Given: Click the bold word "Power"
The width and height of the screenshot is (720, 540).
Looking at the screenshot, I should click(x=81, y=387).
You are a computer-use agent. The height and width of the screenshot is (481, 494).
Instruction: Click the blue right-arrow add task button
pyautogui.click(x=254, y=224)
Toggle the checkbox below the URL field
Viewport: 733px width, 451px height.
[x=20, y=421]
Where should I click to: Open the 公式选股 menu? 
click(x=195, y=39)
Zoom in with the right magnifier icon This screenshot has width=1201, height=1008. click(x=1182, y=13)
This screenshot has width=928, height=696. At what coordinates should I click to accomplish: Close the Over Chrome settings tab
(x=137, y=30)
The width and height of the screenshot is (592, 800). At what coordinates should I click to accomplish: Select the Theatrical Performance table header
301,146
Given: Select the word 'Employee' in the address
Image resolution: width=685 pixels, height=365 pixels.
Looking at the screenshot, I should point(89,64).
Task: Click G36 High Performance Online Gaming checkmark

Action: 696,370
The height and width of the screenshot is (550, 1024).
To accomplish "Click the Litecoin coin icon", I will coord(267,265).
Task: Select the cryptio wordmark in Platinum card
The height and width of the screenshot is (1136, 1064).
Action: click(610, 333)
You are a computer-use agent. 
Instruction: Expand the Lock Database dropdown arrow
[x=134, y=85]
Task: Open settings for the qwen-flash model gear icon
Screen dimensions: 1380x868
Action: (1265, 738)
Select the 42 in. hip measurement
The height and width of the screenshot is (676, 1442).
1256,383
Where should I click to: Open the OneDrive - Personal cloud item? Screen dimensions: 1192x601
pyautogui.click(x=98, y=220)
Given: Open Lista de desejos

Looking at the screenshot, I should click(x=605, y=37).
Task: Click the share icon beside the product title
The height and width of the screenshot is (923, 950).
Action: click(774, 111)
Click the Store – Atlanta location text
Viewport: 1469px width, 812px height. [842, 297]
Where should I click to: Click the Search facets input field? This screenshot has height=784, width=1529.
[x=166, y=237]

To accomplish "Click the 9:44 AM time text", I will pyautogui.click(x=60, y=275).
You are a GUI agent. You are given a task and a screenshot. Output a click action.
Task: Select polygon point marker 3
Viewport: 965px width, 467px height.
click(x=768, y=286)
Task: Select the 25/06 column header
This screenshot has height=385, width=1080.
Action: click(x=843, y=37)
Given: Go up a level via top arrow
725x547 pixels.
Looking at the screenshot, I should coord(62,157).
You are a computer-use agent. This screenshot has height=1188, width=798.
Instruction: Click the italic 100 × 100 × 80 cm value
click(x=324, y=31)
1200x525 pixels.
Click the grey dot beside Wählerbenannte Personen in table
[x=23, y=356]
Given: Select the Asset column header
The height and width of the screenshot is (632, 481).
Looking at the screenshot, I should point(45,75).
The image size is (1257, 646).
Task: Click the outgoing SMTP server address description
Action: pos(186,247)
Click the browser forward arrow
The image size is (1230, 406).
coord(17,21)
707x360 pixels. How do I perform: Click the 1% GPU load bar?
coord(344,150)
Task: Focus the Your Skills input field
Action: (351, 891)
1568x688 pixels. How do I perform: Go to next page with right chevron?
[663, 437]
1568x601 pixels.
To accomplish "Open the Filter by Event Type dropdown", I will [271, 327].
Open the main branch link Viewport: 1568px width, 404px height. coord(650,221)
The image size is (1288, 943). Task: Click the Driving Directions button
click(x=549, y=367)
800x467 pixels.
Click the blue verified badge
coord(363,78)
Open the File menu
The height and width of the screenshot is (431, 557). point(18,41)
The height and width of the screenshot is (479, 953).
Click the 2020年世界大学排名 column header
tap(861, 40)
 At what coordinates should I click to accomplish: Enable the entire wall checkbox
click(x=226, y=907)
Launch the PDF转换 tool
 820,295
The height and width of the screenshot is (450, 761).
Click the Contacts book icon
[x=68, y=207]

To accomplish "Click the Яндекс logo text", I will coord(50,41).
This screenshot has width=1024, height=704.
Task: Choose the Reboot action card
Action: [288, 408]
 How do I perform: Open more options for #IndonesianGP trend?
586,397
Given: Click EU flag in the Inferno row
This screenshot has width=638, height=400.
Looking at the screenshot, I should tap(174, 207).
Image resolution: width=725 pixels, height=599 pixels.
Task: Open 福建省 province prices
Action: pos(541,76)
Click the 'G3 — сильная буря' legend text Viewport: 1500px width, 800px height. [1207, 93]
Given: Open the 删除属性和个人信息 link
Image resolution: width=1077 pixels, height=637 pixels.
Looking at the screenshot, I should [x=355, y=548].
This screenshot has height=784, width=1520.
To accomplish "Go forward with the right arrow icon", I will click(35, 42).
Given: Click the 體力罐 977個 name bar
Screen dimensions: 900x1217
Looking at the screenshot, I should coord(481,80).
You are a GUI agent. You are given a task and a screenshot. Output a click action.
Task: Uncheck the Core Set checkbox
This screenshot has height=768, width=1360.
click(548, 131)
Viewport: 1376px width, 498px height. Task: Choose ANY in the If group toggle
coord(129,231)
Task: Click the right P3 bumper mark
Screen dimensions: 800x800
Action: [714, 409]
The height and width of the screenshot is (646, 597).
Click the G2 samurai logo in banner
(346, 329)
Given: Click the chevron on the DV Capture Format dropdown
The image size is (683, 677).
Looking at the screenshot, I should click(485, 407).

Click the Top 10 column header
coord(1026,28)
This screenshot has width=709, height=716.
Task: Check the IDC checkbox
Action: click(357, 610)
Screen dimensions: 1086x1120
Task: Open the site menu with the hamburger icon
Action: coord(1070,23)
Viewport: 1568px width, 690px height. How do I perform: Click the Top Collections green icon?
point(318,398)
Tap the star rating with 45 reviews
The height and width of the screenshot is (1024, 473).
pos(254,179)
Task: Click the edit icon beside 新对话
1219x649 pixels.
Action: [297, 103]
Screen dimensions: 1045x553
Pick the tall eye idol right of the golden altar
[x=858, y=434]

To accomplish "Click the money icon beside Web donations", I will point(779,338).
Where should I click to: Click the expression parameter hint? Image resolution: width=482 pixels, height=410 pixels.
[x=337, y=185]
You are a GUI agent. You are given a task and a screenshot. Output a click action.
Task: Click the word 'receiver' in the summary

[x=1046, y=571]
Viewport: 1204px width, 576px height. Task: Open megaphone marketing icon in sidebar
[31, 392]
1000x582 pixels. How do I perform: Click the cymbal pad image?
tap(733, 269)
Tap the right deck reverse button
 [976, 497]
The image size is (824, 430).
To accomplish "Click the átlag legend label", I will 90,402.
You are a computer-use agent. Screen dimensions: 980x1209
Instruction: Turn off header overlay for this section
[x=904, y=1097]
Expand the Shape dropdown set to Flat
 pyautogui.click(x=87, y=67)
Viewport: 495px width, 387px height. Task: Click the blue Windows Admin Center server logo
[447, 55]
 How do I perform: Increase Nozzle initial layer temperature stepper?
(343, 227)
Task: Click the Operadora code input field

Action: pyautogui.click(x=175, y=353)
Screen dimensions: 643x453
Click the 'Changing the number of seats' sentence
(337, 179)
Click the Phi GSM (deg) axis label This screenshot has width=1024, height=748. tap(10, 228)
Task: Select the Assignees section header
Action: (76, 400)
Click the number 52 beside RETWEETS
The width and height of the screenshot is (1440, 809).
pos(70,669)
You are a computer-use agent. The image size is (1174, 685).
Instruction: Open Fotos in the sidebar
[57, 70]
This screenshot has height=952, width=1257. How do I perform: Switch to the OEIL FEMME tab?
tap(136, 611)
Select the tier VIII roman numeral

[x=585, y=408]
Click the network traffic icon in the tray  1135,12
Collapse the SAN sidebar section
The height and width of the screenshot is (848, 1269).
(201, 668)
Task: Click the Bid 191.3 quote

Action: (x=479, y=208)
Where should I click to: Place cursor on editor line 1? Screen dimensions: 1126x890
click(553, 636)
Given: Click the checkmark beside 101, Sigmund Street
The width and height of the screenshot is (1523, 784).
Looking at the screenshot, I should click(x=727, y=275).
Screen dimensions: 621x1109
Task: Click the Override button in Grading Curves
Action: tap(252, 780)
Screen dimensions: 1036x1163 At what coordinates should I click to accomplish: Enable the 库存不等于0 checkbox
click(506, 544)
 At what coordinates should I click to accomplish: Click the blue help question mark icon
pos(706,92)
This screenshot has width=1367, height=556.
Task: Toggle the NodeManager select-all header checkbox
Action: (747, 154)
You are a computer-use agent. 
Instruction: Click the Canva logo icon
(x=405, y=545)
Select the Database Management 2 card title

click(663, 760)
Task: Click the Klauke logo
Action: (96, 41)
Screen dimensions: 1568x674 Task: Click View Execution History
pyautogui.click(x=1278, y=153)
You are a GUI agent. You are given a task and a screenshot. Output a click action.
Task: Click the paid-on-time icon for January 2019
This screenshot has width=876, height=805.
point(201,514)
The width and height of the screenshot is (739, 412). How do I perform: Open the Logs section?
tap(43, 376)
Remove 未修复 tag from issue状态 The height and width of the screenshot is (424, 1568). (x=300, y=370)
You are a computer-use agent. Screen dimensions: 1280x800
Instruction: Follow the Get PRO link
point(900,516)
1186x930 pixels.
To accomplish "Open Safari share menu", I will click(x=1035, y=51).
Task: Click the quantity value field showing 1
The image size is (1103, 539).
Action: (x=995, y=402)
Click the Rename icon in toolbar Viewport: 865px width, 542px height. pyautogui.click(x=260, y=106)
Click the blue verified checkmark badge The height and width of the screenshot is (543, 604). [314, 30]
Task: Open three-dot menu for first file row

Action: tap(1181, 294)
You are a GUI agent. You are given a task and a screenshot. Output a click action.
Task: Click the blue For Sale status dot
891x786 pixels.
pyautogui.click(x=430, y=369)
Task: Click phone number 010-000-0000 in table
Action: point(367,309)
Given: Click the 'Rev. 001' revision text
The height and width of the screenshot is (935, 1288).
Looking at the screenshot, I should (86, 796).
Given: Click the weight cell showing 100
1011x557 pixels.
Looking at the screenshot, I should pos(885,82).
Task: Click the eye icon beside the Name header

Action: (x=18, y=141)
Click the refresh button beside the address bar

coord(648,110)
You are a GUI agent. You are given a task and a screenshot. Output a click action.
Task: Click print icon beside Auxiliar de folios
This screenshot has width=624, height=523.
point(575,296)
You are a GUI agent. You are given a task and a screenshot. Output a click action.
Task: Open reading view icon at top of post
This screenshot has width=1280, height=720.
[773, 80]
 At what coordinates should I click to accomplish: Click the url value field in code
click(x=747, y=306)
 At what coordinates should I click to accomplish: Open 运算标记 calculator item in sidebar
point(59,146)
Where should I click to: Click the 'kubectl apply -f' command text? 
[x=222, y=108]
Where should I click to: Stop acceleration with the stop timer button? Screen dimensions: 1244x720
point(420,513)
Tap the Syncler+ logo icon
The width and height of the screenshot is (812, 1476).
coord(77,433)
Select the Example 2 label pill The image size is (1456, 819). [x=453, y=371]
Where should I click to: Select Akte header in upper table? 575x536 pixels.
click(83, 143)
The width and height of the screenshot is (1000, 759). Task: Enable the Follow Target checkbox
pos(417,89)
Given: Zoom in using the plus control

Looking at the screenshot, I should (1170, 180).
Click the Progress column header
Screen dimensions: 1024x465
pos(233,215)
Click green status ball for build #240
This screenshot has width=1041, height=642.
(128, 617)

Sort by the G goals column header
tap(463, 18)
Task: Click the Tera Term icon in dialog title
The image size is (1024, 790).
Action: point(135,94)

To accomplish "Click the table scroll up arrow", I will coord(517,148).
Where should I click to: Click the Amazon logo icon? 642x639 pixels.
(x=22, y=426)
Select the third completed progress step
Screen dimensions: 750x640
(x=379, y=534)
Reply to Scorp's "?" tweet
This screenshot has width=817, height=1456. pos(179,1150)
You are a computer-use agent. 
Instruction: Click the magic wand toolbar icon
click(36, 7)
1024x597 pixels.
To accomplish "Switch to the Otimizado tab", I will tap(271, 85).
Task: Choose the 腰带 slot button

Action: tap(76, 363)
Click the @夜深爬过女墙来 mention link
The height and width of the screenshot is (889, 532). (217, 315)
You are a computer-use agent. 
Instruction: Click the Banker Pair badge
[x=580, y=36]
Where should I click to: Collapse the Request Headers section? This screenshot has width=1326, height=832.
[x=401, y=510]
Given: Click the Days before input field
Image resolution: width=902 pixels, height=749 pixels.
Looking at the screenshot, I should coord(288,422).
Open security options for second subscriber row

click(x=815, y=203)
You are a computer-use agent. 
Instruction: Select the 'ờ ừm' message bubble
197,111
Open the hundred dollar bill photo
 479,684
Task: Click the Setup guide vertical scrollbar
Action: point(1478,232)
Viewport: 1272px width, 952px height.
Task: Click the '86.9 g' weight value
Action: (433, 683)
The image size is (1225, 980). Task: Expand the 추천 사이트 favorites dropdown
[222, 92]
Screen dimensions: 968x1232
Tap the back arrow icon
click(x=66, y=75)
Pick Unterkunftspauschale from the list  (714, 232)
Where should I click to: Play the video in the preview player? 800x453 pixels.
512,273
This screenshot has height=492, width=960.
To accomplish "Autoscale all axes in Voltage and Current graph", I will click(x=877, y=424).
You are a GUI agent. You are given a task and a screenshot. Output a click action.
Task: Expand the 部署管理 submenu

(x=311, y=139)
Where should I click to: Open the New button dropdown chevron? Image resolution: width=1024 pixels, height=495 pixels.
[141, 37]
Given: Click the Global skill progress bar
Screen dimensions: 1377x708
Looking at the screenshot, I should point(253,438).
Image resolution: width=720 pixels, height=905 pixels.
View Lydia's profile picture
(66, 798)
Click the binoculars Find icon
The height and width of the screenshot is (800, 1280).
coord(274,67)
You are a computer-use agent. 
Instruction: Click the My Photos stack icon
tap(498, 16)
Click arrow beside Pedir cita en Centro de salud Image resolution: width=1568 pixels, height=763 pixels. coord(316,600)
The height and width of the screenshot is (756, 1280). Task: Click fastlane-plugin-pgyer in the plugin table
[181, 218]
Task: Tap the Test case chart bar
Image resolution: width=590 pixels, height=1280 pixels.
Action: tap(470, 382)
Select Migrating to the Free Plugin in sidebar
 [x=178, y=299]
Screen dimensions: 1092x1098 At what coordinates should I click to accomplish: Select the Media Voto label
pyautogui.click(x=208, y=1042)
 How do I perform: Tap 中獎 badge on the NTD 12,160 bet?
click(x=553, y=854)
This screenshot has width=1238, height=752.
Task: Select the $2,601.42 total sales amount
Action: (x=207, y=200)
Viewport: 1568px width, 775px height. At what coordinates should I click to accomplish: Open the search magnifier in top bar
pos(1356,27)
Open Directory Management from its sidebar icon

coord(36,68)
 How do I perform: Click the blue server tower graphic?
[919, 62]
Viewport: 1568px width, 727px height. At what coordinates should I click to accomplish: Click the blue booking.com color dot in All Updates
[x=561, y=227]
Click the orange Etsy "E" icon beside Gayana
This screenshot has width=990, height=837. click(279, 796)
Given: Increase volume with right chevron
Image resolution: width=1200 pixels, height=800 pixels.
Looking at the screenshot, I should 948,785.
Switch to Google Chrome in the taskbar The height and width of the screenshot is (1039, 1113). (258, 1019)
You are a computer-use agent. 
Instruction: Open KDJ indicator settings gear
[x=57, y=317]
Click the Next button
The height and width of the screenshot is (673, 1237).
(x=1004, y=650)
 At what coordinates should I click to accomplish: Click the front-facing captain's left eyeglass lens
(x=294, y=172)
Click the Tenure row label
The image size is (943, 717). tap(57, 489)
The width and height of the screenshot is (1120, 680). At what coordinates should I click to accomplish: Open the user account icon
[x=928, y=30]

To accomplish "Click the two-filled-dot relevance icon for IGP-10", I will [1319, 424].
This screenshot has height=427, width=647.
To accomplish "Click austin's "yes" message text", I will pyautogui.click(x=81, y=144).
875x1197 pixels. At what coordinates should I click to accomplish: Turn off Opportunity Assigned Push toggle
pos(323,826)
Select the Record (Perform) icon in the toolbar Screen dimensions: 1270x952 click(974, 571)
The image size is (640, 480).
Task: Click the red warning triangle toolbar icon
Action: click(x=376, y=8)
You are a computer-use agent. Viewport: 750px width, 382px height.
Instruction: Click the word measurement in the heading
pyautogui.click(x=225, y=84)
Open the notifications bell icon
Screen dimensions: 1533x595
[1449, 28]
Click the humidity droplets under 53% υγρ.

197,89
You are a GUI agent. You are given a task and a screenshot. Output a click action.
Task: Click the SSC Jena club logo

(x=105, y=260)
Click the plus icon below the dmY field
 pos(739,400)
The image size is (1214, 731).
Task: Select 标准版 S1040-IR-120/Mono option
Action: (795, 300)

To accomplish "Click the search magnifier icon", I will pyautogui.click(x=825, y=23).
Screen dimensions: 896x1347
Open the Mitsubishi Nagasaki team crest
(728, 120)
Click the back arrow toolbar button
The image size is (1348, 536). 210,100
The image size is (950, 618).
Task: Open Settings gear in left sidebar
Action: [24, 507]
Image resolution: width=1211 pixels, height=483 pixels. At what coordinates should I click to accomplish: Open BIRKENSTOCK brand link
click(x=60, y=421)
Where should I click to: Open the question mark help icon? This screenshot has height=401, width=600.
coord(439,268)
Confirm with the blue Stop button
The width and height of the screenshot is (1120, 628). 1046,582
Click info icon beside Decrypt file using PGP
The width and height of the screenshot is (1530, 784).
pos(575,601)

####

TASK OBJECTIVE: Copy each line above that has the word "share".

EXERCISE SOLUTION:
Task: Click the share icon beside the product title
To accomplish "Open Safari share menu", I will click(x=1035, y=51).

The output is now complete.